Extrait de page ▸

☆ ☆ ☆

Et tout sera mieux ainsi.

Ses obsèques ont eu lieu le dimanche 2 mai, en présence du président de la République ( M. Coty, ceci a son importance ) et du président du Conseil ( M. Joseph Laniel, ceci a aussi la sienne ) qui avaient tenu, tous deux, à venir s'incliner devant sa dépouille mortelle: j'ai entendu parler de gens qui avaient nom Griffuelhes, Pouget, Delessalle devant la dépouille mortelle desquels les présidents de la république et du conseil d'alors, ne sont pas venus s'incliner...

L'hommage exceptionnel qui était ainsi rendu aux restes de celui qui avait personnifié le syndicalisme pendant un demi-siècle avait d'ailleurs déjà pris tout son sens la veille 1er mai dans une toute petite phrase d'un communiqué ministériel: "le nombre des participants aux diverses manifestations du 1er mai en France est en nette régression par rapport aux autres années" disait le ministre de l'Intérieur. Et il ajoutait: "Dans un grand nombre de villes, les manifestation prévues n'ont pas eu lieu, faute de manifestants."

L'évidence sautait aux yeux: pour une fois, j'ai cru le ministre.

Et, rapprochant encore ces deux événements déjà concommittants, j'ai vu, tels deux gladiateurs antiques dans des arènes à l'échelle de l'Europe occidentale, le mouvement ouvrier blessé à mort, s'écrouler, sous un ciel d'orage, sur le cadavre de Léon Jouhaux, César qui avait personnellement jeté l'un contre l'autre n'ayant besoin ni de lever ni d'abaisser le pouce.

Les jeux terminés, César triomphant descendait dans l'arène, faisait écarter le corps du mouvement ouvrier par M. Martinaud-Desplats et déposait une couronne de lauriers sur celui de Léon Jouhaux.

Car tout avait été exceptionnel dans ce combat.

☆ ☆ ☆

Segment de données ▸
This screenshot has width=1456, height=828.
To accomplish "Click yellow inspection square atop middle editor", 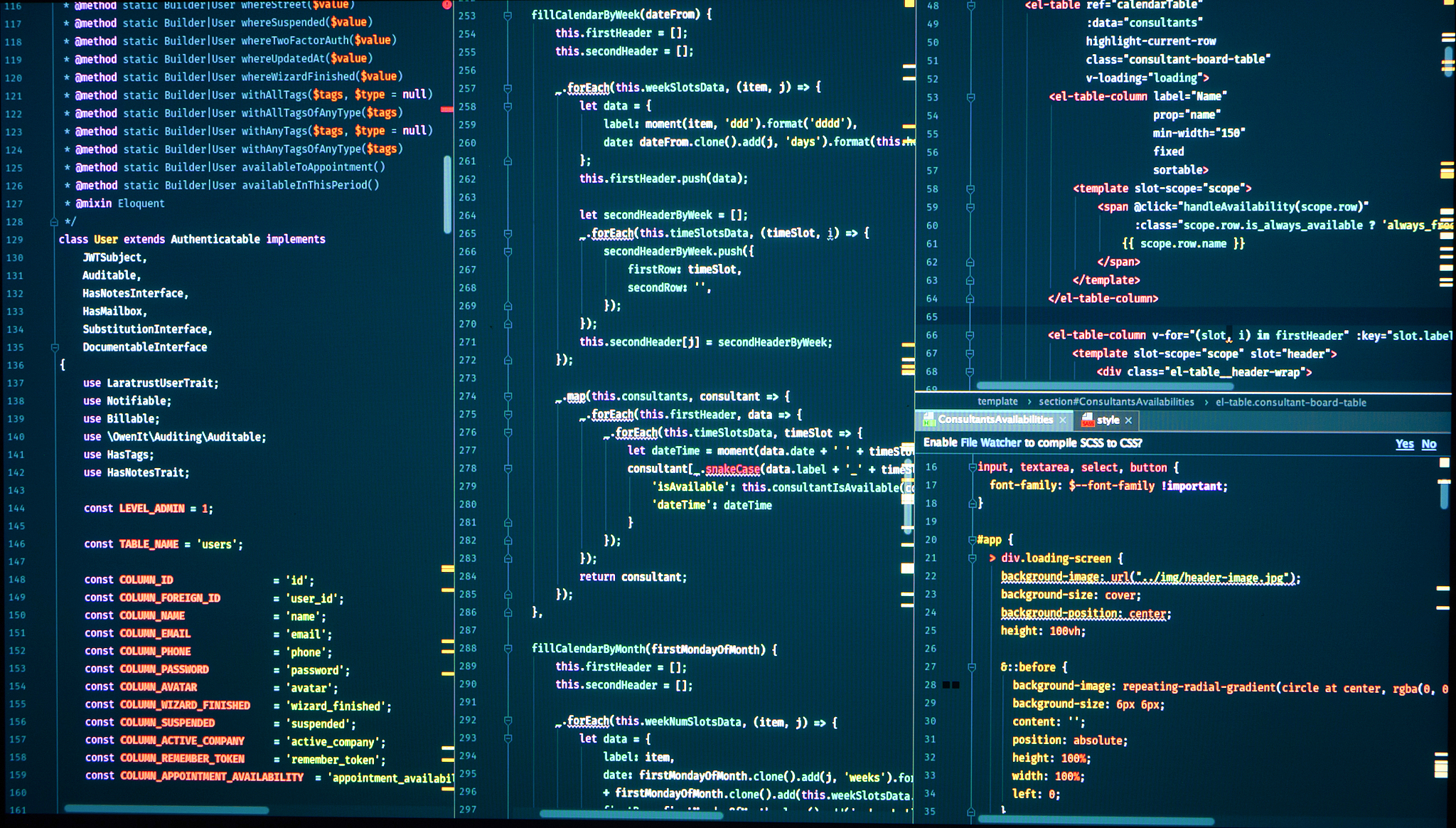I will point(909,4).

☆ ☆ ☆

Travail demandé ▸
**a)** D'après l'extrait de page, quel ministre a déclaré que le nombre des participants aux manifestations du 1er mai était en nette régression ?
**b)** Reprenez le passage de l'extrait de page qui va de « Les jeux terminés, César » à « de Léon Jouhaux. », en substituant « gerbe de fleurs » à « couronne de lauriers ».

Réponses ▸
**a)** Le ministre de l'Intérieur.

**b)**
Les jeux terminés, César triomphant descendait dans l'arène, faisait écarter le corps du mouvement ouvrier par M. Martinaud-Desplats et déposait une gerbe de fleurs sur celui de Léon Jouhaux.